People Support Social Welfare When They’re Hungry Themselves

The Atlantic:

It’s hard to know how to feel about Obamacare right now.

One one hand, there’s outrage at stories that like that of San Francisco resident Lee Hammack and his wife, JoEllen Brothers, two middle-income people who had their affordable, comprehensive Kaiser plan cancelled and can only obtain a much less generous policy on the exchange, and without the help of the much-touted subsidies. At the same time, it’s heartening that people like Kentucky resident David Elson, who can’t afford to refill his diabetes prescriptions, keeps his unpaid medical bills in a cardboard box, and suffers from severe eye bleeding, can finally get some treatment.

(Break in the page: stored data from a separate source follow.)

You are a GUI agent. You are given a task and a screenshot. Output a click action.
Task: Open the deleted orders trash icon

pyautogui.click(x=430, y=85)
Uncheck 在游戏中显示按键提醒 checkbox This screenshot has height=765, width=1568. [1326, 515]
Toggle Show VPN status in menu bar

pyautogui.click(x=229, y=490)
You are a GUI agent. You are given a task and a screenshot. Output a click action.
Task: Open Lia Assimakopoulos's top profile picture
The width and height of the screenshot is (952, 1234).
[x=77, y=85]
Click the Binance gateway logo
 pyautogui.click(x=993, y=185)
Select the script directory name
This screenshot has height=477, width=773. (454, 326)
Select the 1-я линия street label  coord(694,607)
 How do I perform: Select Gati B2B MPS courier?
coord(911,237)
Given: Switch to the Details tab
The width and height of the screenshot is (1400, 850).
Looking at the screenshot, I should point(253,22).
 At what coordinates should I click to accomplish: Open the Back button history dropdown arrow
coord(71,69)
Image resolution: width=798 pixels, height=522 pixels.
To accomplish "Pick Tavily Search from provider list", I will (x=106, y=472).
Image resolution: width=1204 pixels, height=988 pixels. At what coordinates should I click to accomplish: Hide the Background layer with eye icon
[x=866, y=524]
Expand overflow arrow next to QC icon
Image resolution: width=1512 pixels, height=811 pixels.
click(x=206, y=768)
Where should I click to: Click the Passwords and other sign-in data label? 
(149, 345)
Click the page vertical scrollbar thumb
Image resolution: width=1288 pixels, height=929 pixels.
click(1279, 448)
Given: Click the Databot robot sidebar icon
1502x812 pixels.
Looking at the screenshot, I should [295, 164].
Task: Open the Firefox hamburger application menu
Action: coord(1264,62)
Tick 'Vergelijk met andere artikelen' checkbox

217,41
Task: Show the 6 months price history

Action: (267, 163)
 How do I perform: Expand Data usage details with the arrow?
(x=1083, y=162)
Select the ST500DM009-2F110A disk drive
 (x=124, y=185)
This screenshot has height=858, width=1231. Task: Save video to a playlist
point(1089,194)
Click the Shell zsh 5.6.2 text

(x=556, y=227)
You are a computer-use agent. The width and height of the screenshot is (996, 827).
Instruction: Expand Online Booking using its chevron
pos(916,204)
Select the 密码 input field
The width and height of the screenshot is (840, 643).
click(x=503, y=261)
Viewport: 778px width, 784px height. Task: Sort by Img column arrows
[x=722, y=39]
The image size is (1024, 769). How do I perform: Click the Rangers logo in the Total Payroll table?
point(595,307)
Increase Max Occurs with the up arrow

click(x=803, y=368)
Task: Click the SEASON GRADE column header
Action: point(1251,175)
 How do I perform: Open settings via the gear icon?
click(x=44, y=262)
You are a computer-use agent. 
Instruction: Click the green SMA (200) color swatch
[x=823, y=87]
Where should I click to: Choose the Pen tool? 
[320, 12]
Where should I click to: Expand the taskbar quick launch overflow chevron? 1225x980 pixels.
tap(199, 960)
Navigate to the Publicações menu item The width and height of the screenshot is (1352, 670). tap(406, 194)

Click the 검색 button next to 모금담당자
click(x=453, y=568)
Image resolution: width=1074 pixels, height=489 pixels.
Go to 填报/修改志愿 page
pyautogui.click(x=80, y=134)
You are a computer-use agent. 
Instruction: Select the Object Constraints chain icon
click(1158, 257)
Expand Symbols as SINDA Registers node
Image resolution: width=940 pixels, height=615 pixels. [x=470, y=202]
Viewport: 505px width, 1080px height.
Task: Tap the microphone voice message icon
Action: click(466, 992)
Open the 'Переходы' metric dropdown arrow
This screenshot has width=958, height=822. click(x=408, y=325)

Lene Aarøe and Michael Bang Petersen, two professors at Denmark’s Aarhus University, sought out the foundations of social welfare attitudes in an unusual place: among our hunter-gatherer ancestors. Anthropologists have shown that for hunter-gatherers, big-game kills were few and far between. Aarøe and Petersen reasoned that early man regularly experienced hunger, and when times were especially lean, he had to convince other group members to share their bounty.

Rather than divvying up mammoth steaks, though, today different groups are subsidizing each others’ food stamps and health premiums.

“The social welfare system is the modern system for redistributing resources,” Aarøe told me.

For their study, published last week in the journal Psychological Science, Aarøe and Petersen asked 104 university students to fast for four hours.